# Work item
Starting with the first line below, reproduce each line exactly until you have included the one bearing "Éverton Luís (816, 659)".
▼
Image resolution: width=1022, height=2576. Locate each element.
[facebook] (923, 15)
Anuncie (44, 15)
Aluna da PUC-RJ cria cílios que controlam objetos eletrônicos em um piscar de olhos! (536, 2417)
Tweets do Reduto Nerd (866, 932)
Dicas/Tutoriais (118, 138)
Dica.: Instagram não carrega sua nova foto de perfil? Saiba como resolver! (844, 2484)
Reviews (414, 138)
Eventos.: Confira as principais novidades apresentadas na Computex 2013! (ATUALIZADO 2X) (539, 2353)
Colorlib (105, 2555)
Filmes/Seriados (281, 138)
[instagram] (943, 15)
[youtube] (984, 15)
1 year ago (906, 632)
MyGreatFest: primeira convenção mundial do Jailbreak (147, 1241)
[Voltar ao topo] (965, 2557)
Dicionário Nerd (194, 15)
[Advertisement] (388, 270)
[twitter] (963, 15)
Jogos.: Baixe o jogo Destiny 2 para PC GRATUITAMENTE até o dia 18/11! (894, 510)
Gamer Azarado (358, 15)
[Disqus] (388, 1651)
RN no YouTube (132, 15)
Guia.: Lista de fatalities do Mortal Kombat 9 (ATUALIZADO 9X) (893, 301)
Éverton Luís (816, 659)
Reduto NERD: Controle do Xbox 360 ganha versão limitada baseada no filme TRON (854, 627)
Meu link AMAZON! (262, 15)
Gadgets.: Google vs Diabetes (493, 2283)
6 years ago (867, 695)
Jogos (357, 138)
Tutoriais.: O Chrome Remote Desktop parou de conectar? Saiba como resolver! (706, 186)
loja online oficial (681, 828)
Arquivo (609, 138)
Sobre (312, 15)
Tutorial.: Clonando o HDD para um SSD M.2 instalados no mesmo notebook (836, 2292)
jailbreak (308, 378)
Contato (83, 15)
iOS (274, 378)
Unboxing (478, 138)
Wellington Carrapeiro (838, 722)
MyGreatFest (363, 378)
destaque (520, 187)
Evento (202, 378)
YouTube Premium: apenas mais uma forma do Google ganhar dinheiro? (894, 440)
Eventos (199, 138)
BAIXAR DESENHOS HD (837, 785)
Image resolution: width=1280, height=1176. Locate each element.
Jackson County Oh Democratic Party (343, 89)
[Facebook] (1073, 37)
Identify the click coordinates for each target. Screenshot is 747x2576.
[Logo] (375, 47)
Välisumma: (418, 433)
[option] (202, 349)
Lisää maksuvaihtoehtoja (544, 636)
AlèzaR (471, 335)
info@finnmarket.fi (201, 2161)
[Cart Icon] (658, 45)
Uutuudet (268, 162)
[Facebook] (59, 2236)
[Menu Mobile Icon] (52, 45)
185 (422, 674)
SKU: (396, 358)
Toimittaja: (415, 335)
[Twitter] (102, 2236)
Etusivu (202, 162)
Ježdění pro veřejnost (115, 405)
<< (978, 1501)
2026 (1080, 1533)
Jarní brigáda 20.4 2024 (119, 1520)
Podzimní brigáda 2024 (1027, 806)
▲
# Final answer
Image resolution: width=1022, height=2576. Locate each element.
[facebook] (923, 15)
Anuncie (44, 15)
Aluna da PUC-RJ cria cílios que controlam objetos eletrônicos em um piscar de olhos! (536, 2417)
Tweets do Reduto Nerd (866, 932)
Dicas/Tutoriais (118, 138)
Dica.: Instagram não carrega sua nova foto de perfil? Saiba como resolver! (844, 2484)
Reviews (414, 138)
Eventos.: Confira as principais novidades apresentadas na Computex 2013! (ATUALIZADO 2X) (539, 2353)
Colorlib (105, 2555)
Filmes/Seriados (281, 138)
[instagram] (943, 15)
[youtube] (984, 15)
1 year ago (906, 632)
MyGreatFest: primeira convenção mundial do Jailbreak (147, 1241)
[Voltar ao topo] (965, 2557)
Dicionário Nerd (194, 15)
[Advertisement] (388, 270)
[twitter] (963, 15)
Jogos.: Baixe o jogo Destiny 2 para PC GRATUITAMENTE até o dia 18/11! (894, 510)
Gamer Azarado (358, 15)
[Disqus] (388, 1651)
RN no YouTube (132, 15)
Guia.: Lista de fatalities do Mortal Kombat 9 (ATUALIZADO 9X) (893, 301)
Éverton Luís (816, 659)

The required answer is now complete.